Question

Write and then solve for y = f(x) the differential equation for the statement: "The rate of change of y with respect to x is inversely proportional to y^4."

Answer 1

I beleive it to be dy/dx =1/y^4 ?

Answer 2

Yes, your equation is right.

Answer 3

but, I would say, it is
\(\color{#000000}{ \displaystyle \frac{dy}{dx} =\frac{k}{y^4} }\)

Answer 4

to simulate some constant

Answer 5

yes, because if you said that y is proportional to x, then y=kx.
In other words, there is some constant k such that x•k=y.

Answer 6

The simplest here is to separate the variables.

Answer 7

so then I would get that y^5/5 =kx

Answer 8

+c

Answer 9

integrate 1/y^4. so \[y^4dy=kdx , \int\limits_{}^{}y^4dy=\int\limits_{}^{}kdx\]
\[\frac{ y^5 }{ 5 }=kx+c\]

Answer 10

I think thats adequite, isolating y would be nice but i dont think its necessary, the equation is simple in this form

Answer 11

\(\color{#000000}{ \displaystyle \frac{dy}{dx} =\frac{k}{y^4} \quad \Longrightarrow \quad y^4\frac{dy}{dx} =k }\)

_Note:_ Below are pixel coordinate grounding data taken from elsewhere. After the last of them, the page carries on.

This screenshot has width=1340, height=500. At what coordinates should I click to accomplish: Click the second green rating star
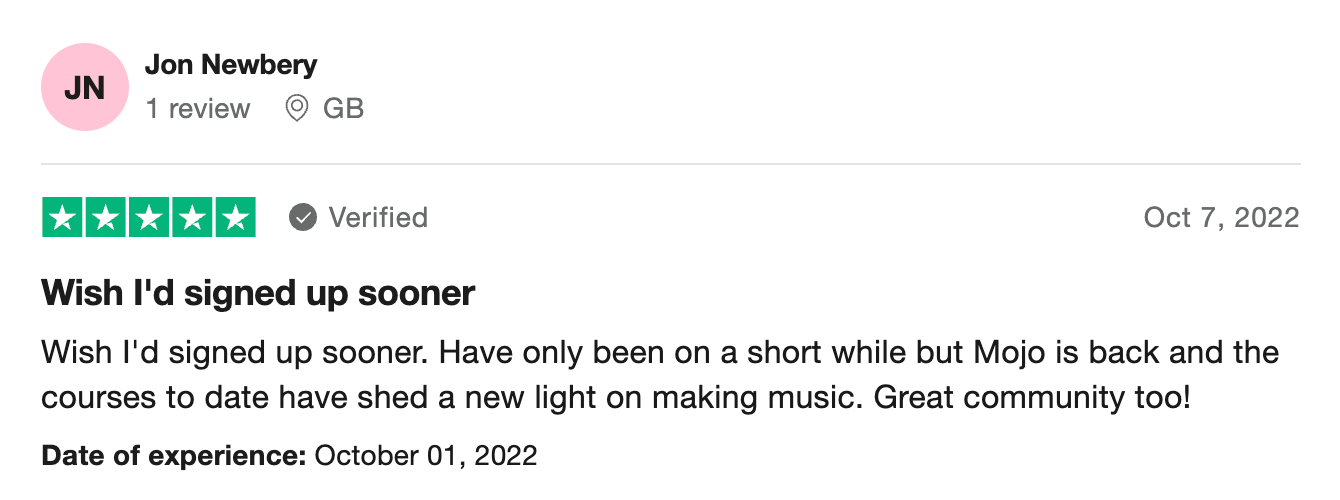point(106,218)
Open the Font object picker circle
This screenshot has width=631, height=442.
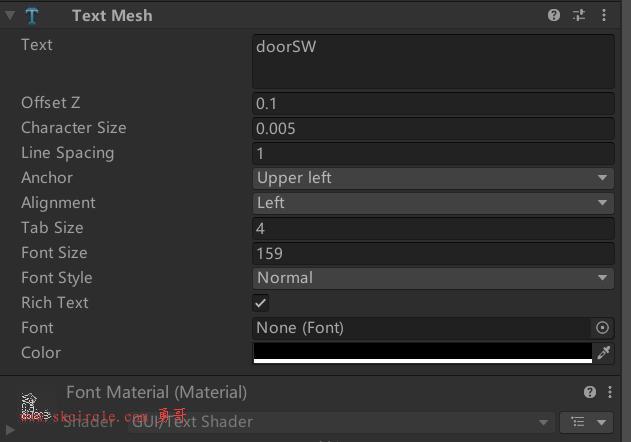602,328
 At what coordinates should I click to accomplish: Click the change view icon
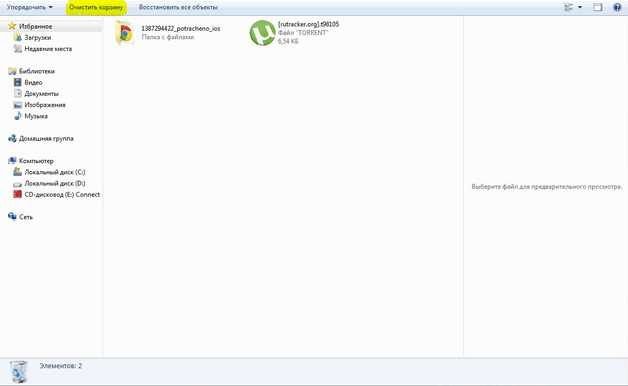coord(568,7)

I like claiming that you don't just "integrate", rather you integrate with respect to a variable. (and then cancel differentials)

\(\color{#000000}{ \displaystyle \color{red}{\int} y^4\frac{dy}{dx} \color{red}{dx} =\color{red}{\int} k \color{red}{dx} }\)

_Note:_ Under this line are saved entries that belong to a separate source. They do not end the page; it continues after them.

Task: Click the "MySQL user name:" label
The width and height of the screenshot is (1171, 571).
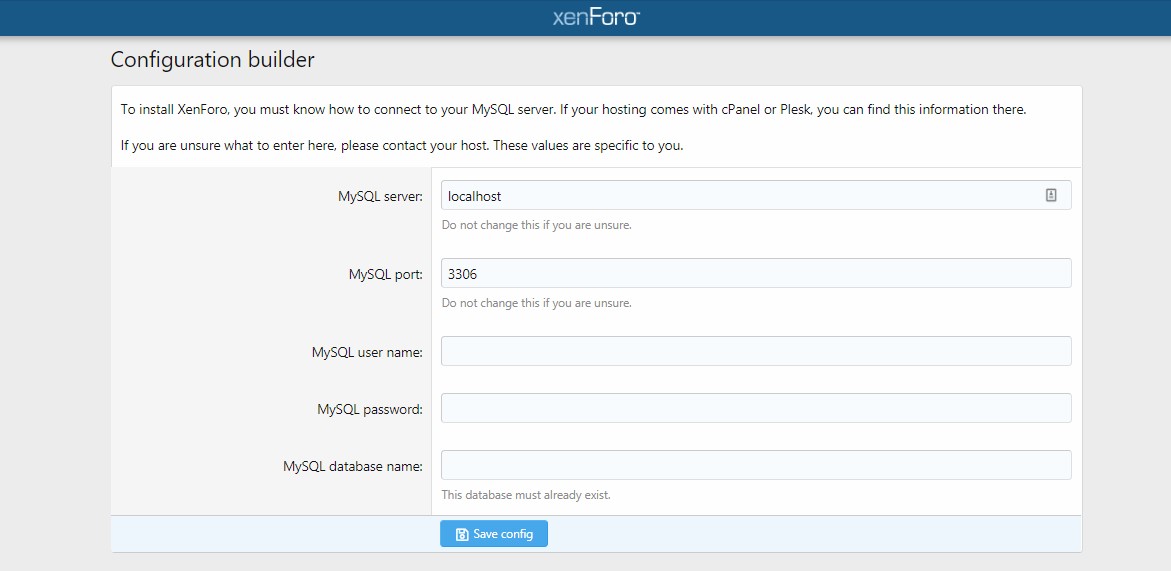Action: click(367, 352)
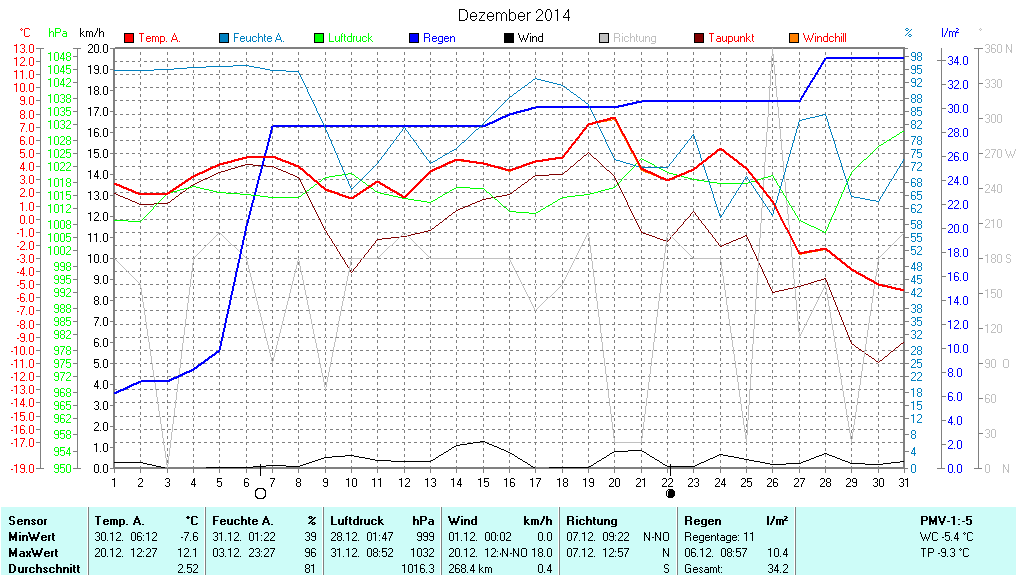The width and height of the screenshot is (1016, 575).
Task: Click the Gesamt rain total value 34.2
Action: click(x=776, y=568)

\(\color{#000000}{ \displaystyle \int y^4\frac{dy}{\cancel{dx}} \cancel{dx}=\int k dx }\)

\(\color{#000000}{ \displaystyle \int y^4~dy=\int k~dx }\)

and then integrate both sides, BUT DON'T FORGET ABOUT INTEGRATION CONSTANT C.

Or, if you prefer, you can just go ahead and "integrate" without canceling differentials as I showed. That is,

\(\color{#000000}{ \displaystyle y^4~= k~ \quad \Longrightarrow \quad \int y^4~dy=\int k~dx}\)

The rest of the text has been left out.